* YOUR TASK:
How many lines in the records below hold the string "agent"? Please answer with the number and nothing more.

* DATA TO EXAMINE:
---

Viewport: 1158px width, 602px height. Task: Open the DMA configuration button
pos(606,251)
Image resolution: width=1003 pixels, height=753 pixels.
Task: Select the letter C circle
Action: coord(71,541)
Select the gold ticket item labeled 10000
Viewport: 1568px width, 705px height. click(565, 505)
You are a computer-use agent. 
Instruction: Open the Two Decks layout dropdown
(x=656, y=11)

---

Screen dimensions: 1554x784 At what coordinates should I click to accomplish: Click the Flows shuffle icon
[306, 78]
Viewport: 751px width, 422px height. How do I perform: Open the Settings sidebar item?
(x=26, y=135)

---

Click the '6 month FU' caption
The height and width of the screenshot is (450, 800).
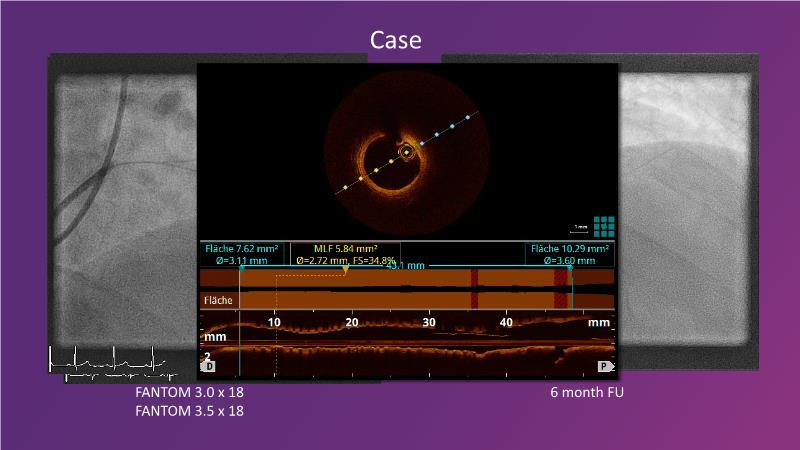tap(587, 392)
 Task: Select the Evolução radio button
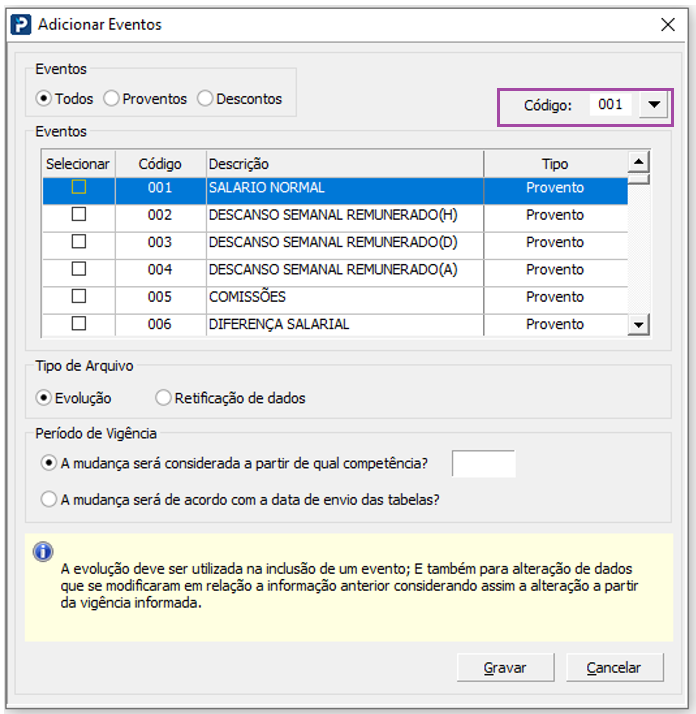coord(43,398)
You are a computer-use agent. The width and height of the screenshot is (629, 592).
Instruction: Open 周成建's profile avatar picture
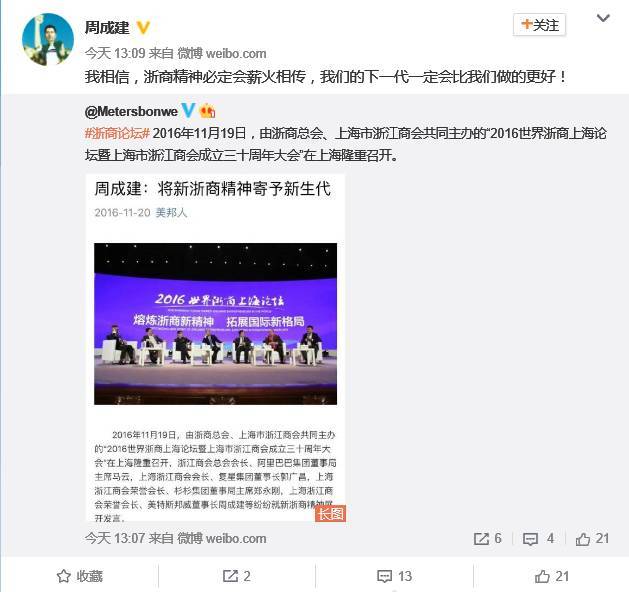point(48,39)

---

* RESPONSE TO THIS EXERCISE:
2